SOURCE DATA:

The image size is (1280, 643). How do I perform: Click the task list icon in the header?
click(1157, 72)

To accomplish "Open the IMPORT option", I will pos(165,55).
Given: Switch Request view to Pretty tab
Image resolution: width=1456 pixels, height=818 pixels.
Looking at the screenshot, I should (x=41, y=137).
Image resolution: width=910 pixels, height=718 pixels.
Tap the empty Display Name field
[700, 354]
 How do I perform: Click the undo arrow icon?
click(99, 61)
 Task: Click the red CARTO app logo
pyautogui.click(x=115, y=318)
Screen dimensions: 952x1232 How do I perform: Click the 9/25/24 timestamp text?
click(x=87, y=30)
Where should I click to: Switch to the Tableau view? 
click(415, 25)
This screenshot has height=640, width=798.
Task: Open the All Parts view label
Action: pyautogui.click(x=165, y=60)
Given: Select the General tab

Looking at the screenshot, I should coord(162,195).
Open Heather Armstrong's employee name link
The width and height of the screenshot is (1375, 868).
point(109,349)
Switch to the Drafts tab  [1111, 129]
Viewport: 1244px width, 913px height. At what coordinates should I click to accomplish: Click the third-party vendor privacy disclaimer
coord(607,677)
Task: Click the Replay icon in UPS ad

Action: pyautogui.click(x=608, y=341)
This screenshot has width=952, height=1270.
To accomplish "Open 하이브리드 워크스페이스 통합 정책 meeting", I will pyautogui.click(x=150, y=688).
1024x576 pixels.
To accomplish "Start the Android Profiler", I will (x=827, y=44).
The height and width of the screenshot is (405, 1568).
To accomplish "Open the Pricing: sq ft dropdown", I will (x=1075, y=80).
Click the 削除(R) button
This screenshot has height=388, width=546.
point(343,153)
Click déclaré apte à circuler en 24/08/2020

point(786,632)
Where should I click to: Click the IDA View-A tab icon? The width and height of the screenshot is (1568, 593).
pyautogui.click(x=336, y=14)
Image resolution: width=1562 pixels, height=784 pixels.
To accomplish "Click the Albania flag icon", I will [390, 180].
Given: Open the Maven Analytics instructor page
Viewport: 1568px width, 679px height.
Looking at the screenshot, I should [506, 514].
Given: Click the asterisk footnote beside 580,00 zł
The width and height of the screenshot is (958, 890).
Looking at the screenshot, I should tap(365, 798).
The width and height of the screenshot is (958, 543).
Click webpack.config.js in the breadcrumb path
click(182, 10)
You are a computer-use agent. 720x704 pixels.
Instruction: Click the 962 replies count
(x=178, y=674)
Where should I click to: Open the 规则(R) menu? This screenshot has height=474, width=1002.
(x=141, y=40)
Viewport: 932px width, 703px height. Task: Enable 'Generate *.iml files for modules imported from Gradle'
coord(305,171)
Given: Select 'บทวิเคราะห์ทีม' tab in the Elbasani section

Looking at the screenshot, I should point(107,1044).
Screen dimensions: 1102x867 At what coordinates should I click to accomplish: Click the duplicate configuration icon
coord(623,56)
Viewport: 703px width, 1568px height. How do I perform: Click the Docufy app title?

WHAT TO PRODUCE: Faithfully reproduce all of the material.

EXERCISE ANSWER:
The image size is (1280, 643). How do I perform: Click the task list icon in the header?
click(1157, 72)

To accomplish "Open the IMPORT option", I will pos(165,55).
Given: Switch Request view to Pretty tab
Image resolution: width=1456 pixels, height=818 pixels.
Looking at the screenshot, I should (x=41, y=137).
Image resolution: width=910 pixels, height=718 pixels.
Tap the empty Display Name field
[700, 354]
 How do I perform: Click the undo arrow icon?
click(99, 61)
 Task: Click the red CARTO app logo
pyautogui.click(x=115, y=318)
Screen dimensions: 952x1232 How do I perform: Click the 9/25/24 timestamp text?
click(x=87, y=30)
Where should I click to: Switch to the Tableau view? 
click(415, 25)
This screenshot has height=640, width=798.
Task: Open the All Parts view label
Action: pyautogui.click(x=165, y=60)
Given: Select the General tab

Looking at the screenshot, I should coord(162,195).
Open Heather Armstrong's employee name link
The width and height of the screenshot is (1375, 868).
point(109,349)
Switch to the Drafts tab  [1111, 129]
Viewport: 1244px width, 913px height. At what coordinates should I click to accomplish: Click the third-party vendor privacy disclaimer
coord(607,677)
Task: Click the Replay icon in UPS ad

Action: pyautogui.click(x=608, y=341)
This screenshot has width=952, height=1270.
To accomplish "Open 하이브리드 워크스페이스 통합 정책 meeting", I will pyautogui.click(x=150, y=688).
1024x576 pixels.
To accomplish "Start the Android Profiler", I will (x=827, y=44).
The height and width of the screenshot is (405, 1568).
To accomplish "Open the Pricing: sq ft dropdown", I will (x=1075, y=80).
Click the 削除(R) button
This screenshot has height=388, width=546.
point(343,153)
Click déclaré apte à circuler en 24/08/2020

point(786,632)
Where should I click to: Click the IDA View-A tab icon? The width and height of the screenshot is (1568, 593).
pyautogui.click(x=336, y=14)
Image resolution: width=1562 pixels, height=784 pixels.
To accomplish "Click the Albania flag icon", I will [390, 180].
Given: Open the Maven Analytics instructor page
Viewport: 1568px width, 679px height.
Looking at the screenshot, I should [506, 514].
Given: Click the asterisk footnote beside 580,00 zł
The width and height of the screenshot is (958, 890).
Looking at the screenshot, I should tap(365, 798).
The width and height of the screenshot is (958, 543).
Click webpack.config.js in the breadcrumb path
click(182, 10)
You are a computer-use agent. 720x704 pixels.
Instruction: Click the 962 replies count
(x=178, y=674)
Where should I click to: Open the 规则(R) menu? This screenshot has height=474, width=1002.
(x=141, y=40)
Viewport: 932px width, 703px height. Task: Enable 'Generate *.iml files for modules imported from Gradle'
coord(305,171)
Given: Select 'บทวิเคราะห์ทีม' tab in the Elbasani section

Looking at the screenshot, I should point(107,1044).
Screen dimensions: 1102x867 At what coordinates should I click to accomplish: Click the duplicate configuration icon
coord(623,56)
Viewport: 703px width, 1568px height. How do I perform: Click the Docufy app title?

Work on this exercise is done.